The other hand I played was against the loose player. He tended to play most every hand, and sometimes come in for a big raise preflop. He raised it to $30 preflop and I called him with Ah Js. It was a loose call, but he was a loose player and I had position on him. The flop came Ks 10h 8h. He checked to me, and I bet $30 which he called. The turn can with another rag heart. I checked it to me and I bet $50, he check raise me $100. Going back to the first rule of donkey poker, if they are raising you after the flop, they have a hand. That much I knew, but I also knew that I had the Ace of hearts, so he couldn’t have the nut flush, so I had some outs. It was possible that he could have had a flush, but since I had the Ace of hearts I couldn’t imagine that many suited hands he would make it $30 with before the flop, so I figured my straight draw was good too. Nine hearts in the deck, plus the 3 extra queens is giving me 12 outs. I wasn’t sure if my hand would have been good if an Ace hit, but I did figure that those extra ace outs had to figure for something. I decided that the hand was good enough to continue, and the pot odds offered on the call were three to one on odds of roughly three to one. But I figured, mistakenly, that this might be a good opportunity for a semibluff. So I shoved all in for the rest of my stack, a raise of another $250 which he called.

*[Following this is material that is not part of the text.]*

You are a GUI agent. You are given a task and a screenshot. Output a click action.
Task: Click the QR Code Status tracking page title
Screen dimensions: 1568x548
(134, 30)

He had a set of 10s and I get no help on the record. This has led me to not the second rule of donkey poker: if a donkey could make a good laydown, he wouldn’t be a donkey. It’s OK to make a bet as a semibluff because they might not have much of a hand, but if they are raising you they not only have a hand, they have a hand that they are not going to let go of. Do not attempt any fancy plays from that point on. If the odds are there to try to draw out on them do so knowing that you have the implied odds of the rest of their entire stack because the simply can’t let go of the hand at that point.

Anyway, what a rotten run of cards. Still, it is nice to play a game that demands my attention. A worthy investment of my time.